Extrait à lire —
=======
Mariss Jansons fait rayonner la troisième symphonie de Bruckner à Munich

par

Anton Bruckner (1824-1896) : Symphonie no 3 en ré mineur WAB 103 (version 1889, édition Nowak). Mariss Jansons, Orchestre symphonique de la Radio bavaroise.  2005. Livret en allemand et anglais.  56’18. BR Klassik 90089

Une version calamiteuse !!! Ainsi Harry Halbreich qualifiait-il cette mouture de 1889 utilisée par Mariss Jansons.  C’est cette partition que le chef letton magnifiait au Concertgebouw (RCO Live, SACD, septembre 2008) et qu’il avait aussi choisie pour le concert de janvier 2005 reproduit sur le présent CD, lequel se trouve aussi dans un coffret du même label regroupant les symphonies 3 à 9 (sauf la Cinquième).
=======
Consigne —
Pouvez-vous poursuivre la critique de la Troisième de Bruckner dirigée par Mariss Jansons, à partir de l'endroit où elle s'arrête ? Les entrées suivantes proviennent d'une autre source.

Entrées affichées —
=======
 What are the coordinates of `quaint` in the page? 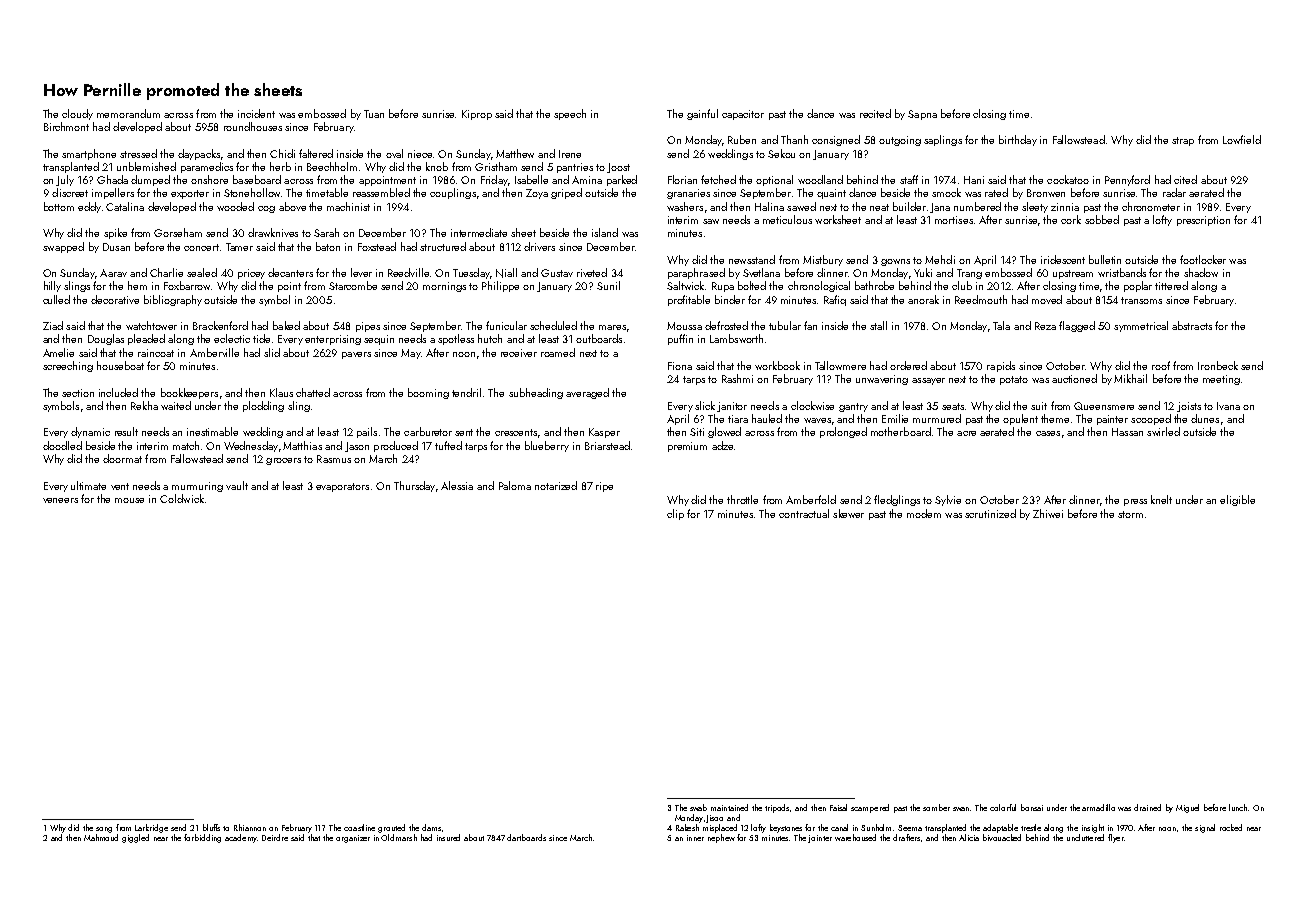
=======
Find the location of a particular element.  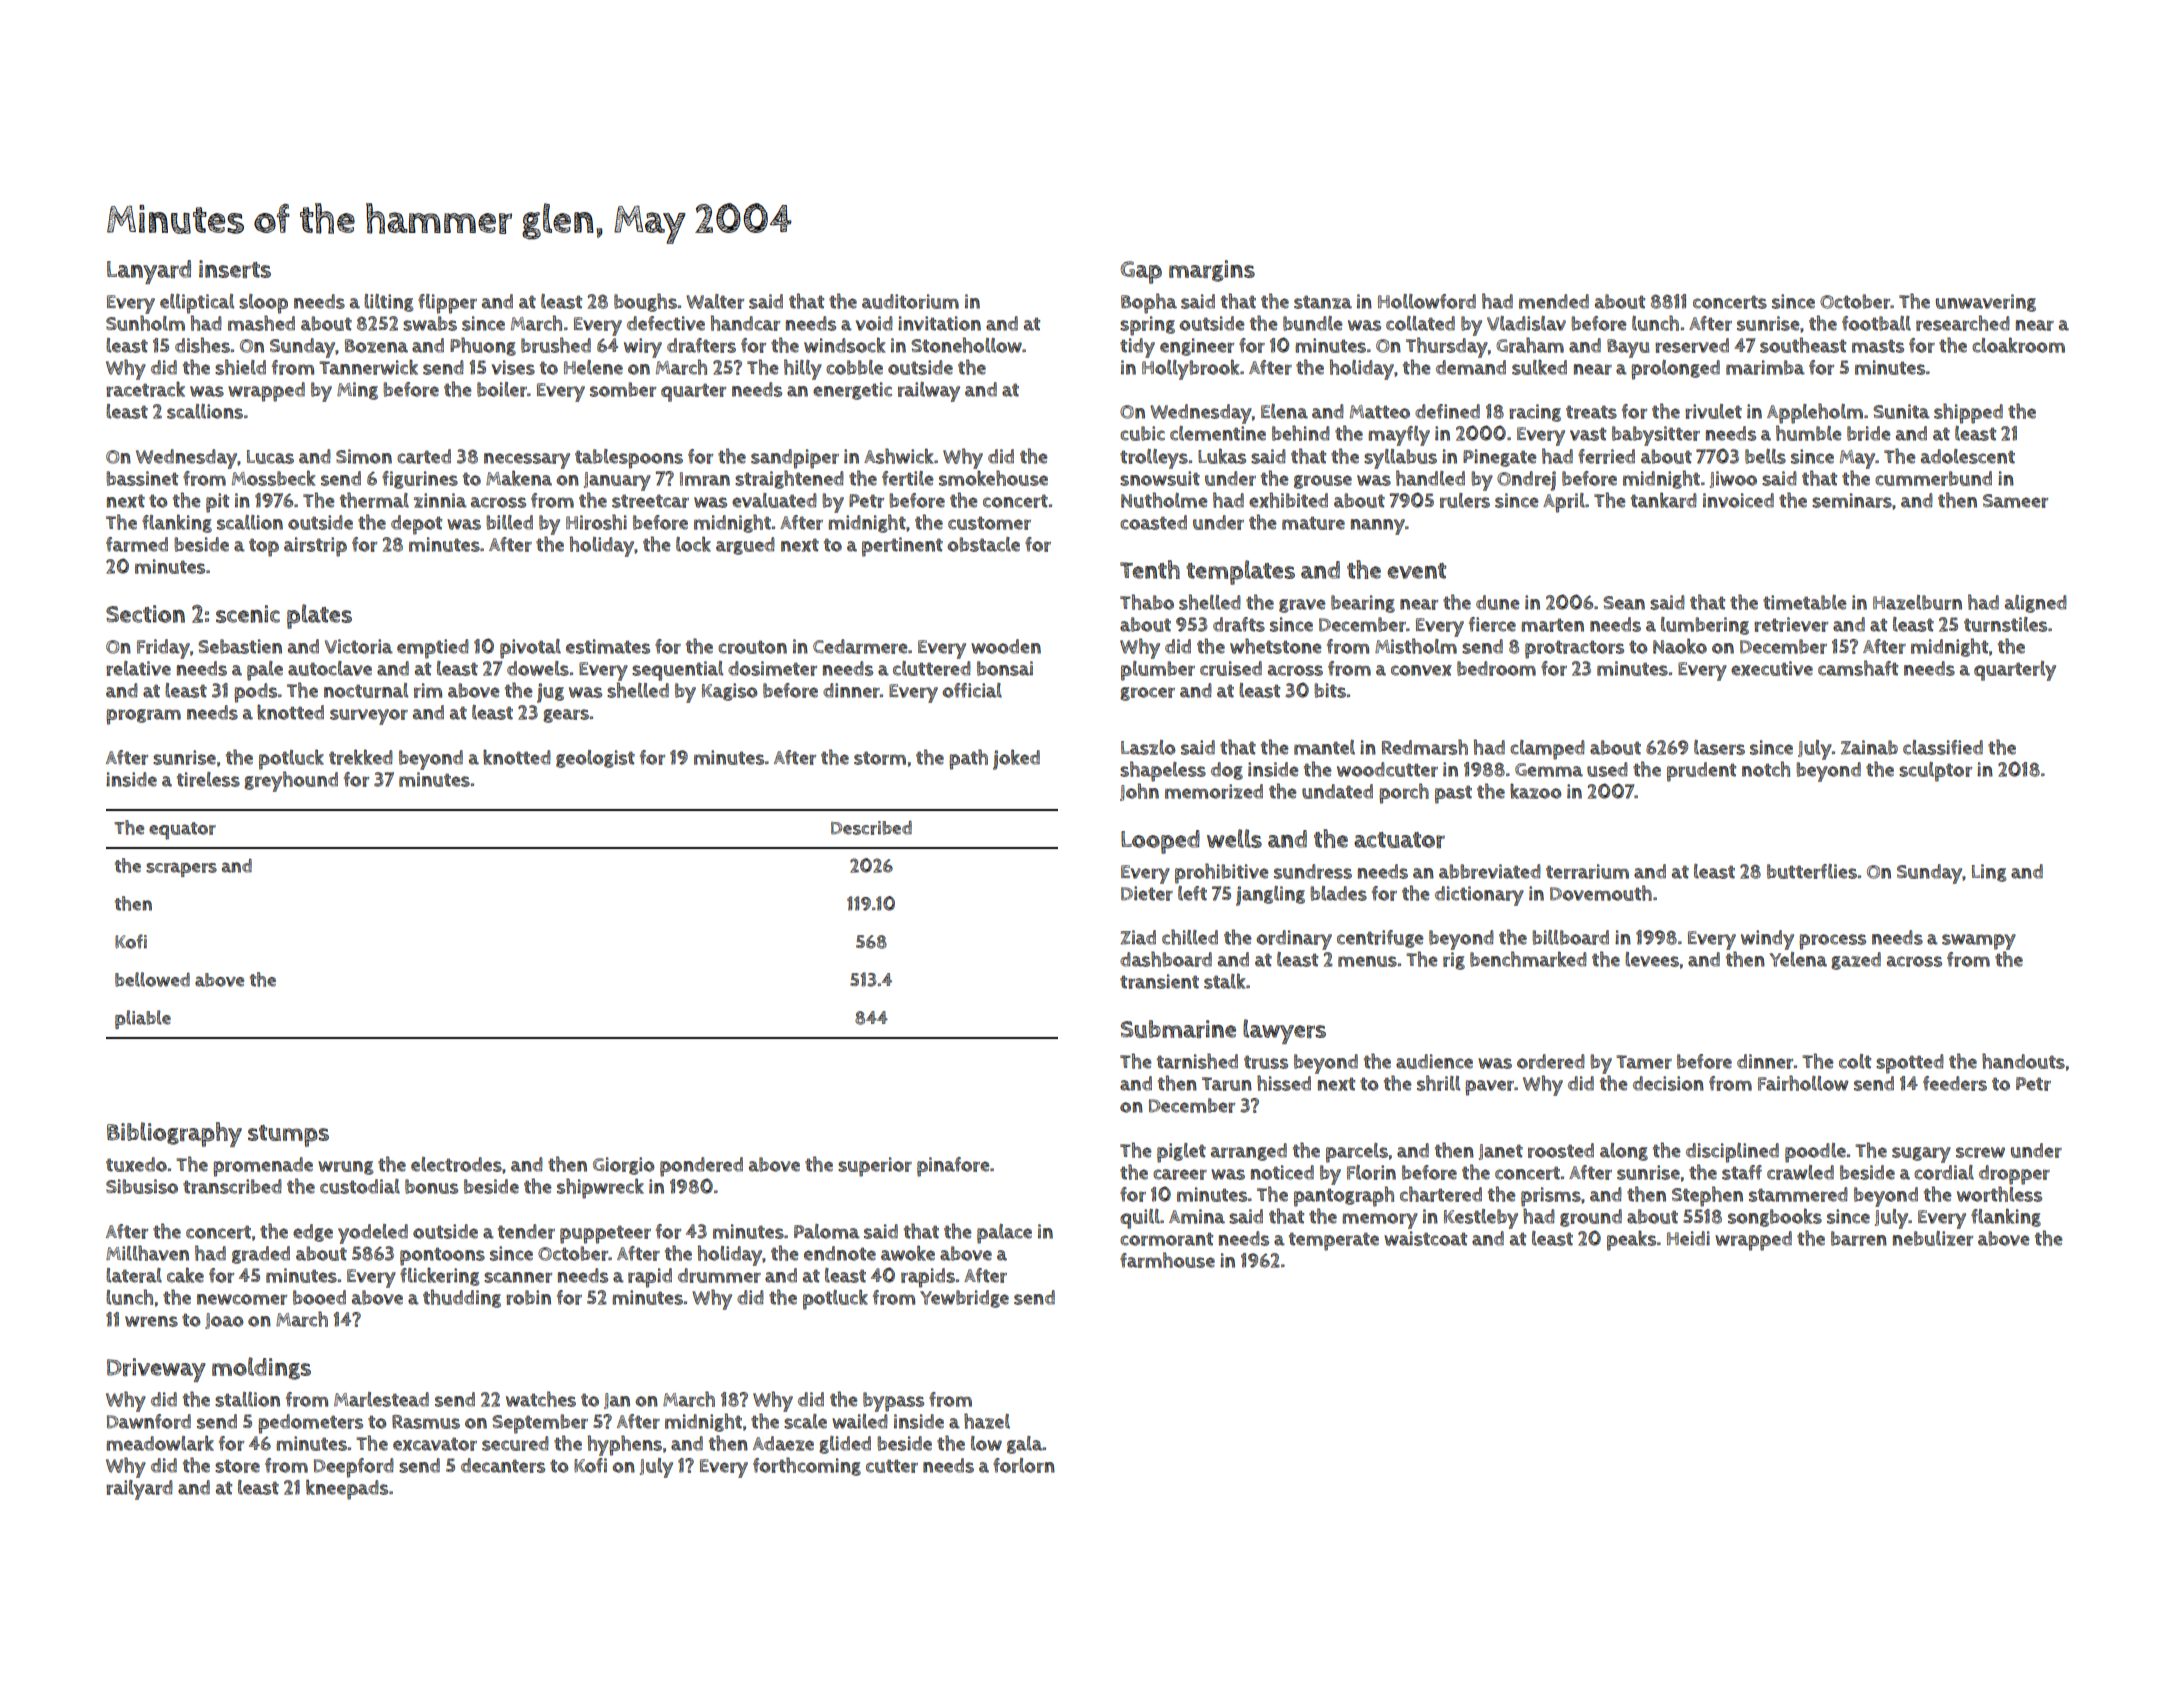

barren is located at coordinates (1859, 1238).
=======
Résultat attendu —
Dans le Mehr langsam, misterioso, on peut apprécier comment Jansons laisse advenir l’introduction sans presser l’allure (contrairement à Carl Schuricht à Vienne chez Emi), favorisant un flux souple et spontané, même si la trompette n’est pas des plus expressives. La suite de la présentation thématique (3’49) résiste au lyrisme ; le volume des chorals cuivrés n’est pas flatté par la prise de son, mais l’orchestre bavarois concilie la transparence des énoncés avec ce timbre chaud qui lui appartient. La baguette sait galvaniser les troupes quand il faut, ainsi dans les épisodes transitionnels (11’29) et les climax énergiquement stimulés, dont la tonicité excède l’ampleur. La conduite du discours s’équilibre entre transparence et éloquence, sans bavure dans les fff, jusqu’à une conclusion éprise de brio.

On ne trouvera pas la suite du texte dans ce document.